Rini tiba di Palu pada Selasa (9/10) malam, dan memilih menginap di Kantor PLN di Jalan RA Kartini bersama ratusan sukarelawan dan teknisi PLN. Pada pagi hari dia melaksanakan apel dan menemui 1.500 teknisi PLN dari berbagai daerah yang membantu memperbaiki jaringan listrik yang rusak akibat bencana di Palu, Donggala, dan Sigi.

Ia mengatakan BUMN sebagai agen pembangunan dan penopang pertumbuhan ekonomi nasional harus hadir dalam kondisi apapun.

Listrik menjadi infrastruktur dasar yang membutuhkan perbaikan secara cepat karena merupakan sumber energi bagi berbagai kegiatan pelayanan masyarakat.
 
"Alhamdulilah...pemulihan aliran listrik di Palu sudah mendekati 90 persen berkat kerja keras semua relawan dan teknisi PLN. Karena hasil dari kerja keras para teknisi, semua aktivitas ekonomi bisa dengan cepat pula pulih," kata Rini.

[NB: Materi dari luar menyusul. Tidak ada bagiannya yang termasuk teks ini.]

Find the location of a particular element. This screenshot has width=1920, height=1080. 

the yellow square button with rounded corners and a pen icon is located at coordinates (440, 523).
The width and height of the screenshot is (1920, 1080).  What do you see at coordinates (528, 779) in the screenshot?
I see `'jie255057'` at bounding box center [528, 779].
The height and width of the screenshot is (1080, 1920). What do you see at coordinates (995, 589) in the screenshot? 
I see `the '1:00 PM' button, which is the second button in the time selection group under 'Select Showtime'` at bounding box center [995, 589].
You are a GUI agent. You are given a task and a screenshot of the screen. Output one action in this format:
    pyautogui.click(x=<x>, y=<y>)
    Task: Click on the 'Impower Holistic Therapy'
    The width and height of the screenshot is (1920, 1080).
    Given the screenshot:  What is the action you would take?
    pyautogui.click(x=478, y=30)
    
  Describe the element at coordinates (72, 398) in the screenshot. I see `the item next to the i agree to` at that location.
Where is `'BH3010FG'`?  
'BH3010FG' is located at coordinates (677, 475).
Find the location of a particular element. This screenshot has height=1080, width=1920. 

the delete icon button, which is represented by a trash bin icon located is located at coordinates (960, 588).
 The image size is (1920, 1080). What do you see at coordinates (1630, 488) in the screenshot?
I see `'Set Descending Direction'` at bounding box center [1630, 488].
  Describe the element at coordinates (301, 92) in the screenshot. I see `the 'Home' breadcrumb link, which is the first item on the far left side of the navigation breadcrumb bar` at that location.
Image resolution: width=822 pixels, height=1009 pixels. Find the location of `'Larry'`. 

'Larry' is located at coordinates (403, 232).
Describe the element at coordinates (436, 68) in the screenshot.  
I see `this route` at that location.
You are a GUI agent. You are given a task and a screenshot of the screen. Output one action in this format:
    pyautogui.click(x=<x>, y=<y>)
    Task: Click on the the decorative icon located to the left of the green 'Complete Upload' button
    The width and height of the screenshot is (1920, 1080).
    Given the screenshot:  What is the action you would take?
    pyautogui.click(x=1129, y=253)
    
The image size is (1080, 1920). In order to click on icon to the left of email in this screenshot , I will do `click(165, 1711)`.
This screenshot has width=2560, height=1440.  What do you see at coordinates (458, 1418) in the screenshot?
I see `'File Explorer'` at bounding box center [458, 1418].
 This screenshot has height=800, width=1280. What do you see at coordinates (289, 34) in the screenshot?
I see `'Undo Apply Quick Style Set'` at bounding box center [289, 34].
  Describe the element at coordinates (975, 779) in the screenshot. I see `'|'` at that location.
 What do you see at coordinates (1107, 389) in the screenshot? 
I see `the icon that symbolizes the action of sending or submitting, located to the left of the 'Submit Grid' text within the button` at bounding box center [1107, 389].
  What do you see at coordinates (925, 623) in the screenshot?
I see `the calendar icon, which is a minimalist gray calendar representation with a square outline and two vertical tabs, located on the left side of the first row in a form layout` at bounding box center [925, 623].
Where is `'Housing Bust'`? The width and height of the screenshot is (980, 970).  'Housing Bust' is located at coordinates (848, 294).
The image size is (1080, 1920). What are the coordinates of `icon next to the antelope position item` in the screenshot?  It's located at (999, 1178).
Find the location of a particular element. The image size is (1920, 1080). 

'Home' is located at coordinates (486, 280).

Ia juga memastikan pemulihan pasokan listrik diikuiti oleh pemulihan pelayanan lainnya seperti pengadaan bahan bakar minyak dan gas elpiji oleh Pertamina, layanan perbankan bank-bank BUMN, dan layanan telekomunikasi TelkomGroup.

Selama di Palu, Rini juga mengunjungi Pasar Masomba di kawasan Jalan Tanjung Dako pada pagi hari. Di pasar tradisional itu, dia melihat kegiatan perdagangan yang sudah mulai normal.

"Pedagang sudah mulai berjualan seperi biasa. Semua kebutuhan pokok sudah tersedia, mulai dari sayur, beras hingga daging dengan harga cukup normal. Saya sempat menanyakan harga beras jenis kepala Rp11.000 per kilogram, gula Rp12.500 per kilogram,” ujarnya.

Saat ke pasar, Menteri BUMN membeli pisang, cabai, sayur dan jajanan pasar seperti donat dan kue-kue lainnya.

Setelah apel pagi, Rini melanjutkan perjalanan ke kawasan Sigi untuk meninjau kondisi infrastruktur telekomunikasi, listrik, dan penyaluran bahan bakar minyak.